The service was provided in POS 24 - you cannot bill POS 11 on the physician claim because this will initiate an improper payment.
When you bill a surgery code on a physician claim with POS 11, you are telling your payer that the surgery was performed in your office which will mean a higher payment than your normal contracted rate called a site of service differential. Essentially, you are telling the payer that the physician did the surgery in his office and that no other claims will be filed by a surgery center or an anesthesiologist. This is why your payment is higher because you saved the insurance company money by not sending the patient to an ASC.

Good Luck!
Caprice Walder, CPC
 
ASC Billing

The provider is correct.

You will bill out one for the physician charge with the procedure codes. You use the ASC place of service but with physician charges.
The Facility would be billed separately with SG modifiers and a place of service 24 for ASC. You use the same procedure codes for both. You charges however would be different.
 
The provider is correct.

You will bill out one for the physician charge with the procedure codes. You use the ASC place of service but with physician charges.
The Facility would be billed separately with SG modifiers and a place of service 24 for ASC. You use the same procedure codes for both. You charges however would be different.

I really do not mean to sound disrespectful, but, how is the provider correct?

The provider wants to bill two different POS codes on each claim. That is not correct.

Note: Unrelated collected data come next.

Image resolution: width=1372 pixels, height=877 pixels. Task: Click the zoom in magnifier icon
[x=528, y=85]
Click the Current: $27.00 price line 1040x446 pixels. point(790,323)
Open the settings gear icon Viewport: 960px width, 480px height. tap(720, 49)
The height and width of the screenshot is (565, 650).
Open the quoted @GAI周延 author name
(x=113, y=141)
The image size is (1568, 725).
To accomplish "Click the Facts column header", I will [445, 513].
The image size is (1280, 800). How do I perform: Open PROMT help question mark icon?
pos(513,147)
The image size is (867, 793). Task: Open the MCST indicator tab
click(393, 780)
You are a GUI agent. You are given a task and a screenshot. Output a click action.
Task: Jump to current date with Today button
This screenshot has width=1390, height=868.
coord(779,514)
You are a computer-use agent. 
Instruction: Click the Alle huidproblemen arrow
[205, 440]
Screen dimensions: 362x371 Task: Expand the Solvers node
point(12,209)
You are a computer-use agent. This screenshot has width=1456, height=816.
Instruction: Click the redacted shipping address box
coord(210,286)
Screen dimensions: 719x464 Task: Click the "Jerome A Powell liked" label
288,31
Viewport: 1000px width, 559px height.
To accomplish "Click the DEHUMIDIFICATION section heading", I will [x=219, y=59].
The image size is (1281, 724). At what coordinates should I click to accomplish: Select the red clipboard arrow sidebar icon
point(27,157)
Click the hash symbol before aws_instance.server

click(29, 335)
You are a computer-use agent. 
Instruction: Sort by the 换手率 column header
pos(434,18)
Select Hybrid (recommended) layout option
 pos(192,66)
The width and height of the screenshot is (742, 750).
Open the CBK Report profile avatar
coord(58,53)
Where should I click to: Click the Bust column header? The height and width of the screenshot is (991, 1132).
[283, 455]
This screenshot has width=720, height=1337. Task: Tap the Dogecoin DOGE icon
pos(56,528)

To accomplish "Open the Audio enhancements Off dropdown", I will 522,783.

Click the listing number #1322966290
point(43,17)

Yes- two claims get sent - one for physician on HCFA-1500 with POS 24
and one for the facility on UB-04 with POS 24 (each claim will have same cpt codes but different charges)
and for most insurances, Modifier SG is no longer required because of the two different billing forms (HCFA-1500 for physician, UB-04 for facility)

The only thing the provider is correct about is that two different claims need to be sent.